The horse has already bolted when it comes to AI in music. Tools like Suno can generate full songs, backing, melody, vocals, from a short text prompt, (and give you the stems) and they’re already in the hands of bedroom producers and ad agencies.
Using The Beatles as an example, because why not:
Imagine a system trained only on music up to 1966. Feed it the Beatles’ catalogue up to that point and say, “Write the next Beatles song.” What you’d get would sound far closer to something from the Red Album era than anything on the Blue Album.
That’s because these models learn patterns from existing material and recombine them in plausible ways. They’re excellent at imitation, pastiche, and interpolation, but they don’t experience the cultural shocks, new instruments, studio breakthroughs, or interpersonal dynamics that pushed the Beatles from early singles into the Sgt. Pepper/Abbey Road period.
From a business perspective, that’s not necessarily a problem. Plenty of genres run on “don’t scare the fans,” and production music for TV, film, and ads often just needs to hit a familiar brief. For that world, a machine that can churn out convincing, on‑brand material forever is close to ideal. AI is here to stay, and it will dominate the “we need something that sounds like X” space.

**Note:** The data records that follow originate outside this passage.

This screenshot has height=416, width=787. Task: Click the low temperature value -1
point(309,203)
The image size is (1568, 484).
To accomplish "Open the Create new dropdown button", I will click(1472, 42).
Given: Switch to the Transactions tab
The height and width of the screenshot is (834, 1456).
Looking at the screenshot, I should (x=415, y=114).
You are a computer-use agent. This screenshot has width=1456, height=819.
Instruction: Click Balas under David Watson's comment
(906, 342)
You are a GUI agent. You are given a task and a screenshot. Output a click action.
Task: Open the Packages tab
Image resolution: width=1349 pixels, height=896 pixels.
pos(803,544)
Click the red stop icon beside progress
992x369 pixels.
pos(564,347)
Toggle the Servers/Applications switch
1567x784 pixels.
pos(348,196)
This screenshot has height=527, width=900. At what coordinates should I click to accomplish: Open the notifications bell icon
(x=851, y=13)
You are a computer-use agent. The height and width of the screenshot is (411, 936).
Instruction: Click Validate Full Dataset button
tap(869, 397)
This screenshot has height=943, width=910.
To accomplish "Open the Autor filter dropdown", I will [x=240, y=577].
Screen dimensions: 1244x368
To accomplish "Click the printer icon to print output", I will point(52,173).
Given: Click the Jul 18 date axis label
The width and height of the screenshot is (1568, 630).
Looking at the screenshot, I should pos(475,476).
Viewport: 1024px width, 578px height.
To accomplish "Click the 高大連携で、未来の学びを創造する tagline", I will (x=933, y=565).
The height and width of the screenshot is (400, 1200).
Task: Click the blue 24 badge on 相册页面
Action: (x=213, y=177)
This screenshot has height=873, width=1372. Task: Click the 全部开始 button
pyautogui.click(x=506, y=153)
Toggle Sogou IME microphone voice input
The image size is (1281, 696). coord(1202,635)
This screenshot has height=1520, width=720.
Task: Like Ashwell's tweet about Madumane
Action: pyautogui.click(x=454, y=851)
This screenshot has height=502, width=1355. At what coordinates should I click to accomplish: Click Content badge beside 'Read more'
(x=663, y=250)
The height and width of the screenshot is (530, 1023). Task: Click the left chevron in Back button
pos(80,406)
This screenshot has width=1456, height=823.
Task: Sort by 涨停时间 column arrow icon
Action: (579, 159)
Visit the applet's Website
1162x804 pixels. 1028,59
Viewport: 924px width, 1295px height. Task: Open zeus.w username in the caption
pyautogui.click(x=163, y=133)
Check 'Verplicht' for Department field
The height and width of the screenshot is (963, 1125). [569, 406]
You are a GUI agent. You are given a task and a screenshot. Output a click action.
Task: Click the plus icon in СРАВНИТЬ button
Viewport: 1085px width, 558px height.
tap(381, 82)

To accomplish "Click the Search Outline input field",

The real question is this: AI can remix what it has seen in novel combinations, but that’s not the same as being part of a scene, reacting to new technology, or four humans in a room pushing each other somewhere unexpected. Will these systems ever produce the equivalent of the Blue years, those left‑turns where a band invents a new sound rather than iterating on the old one? Imitation is easy. Evolution is the hard part.
TL:DR current AI excels at stylistic imitation rather than genuine artistic evolution.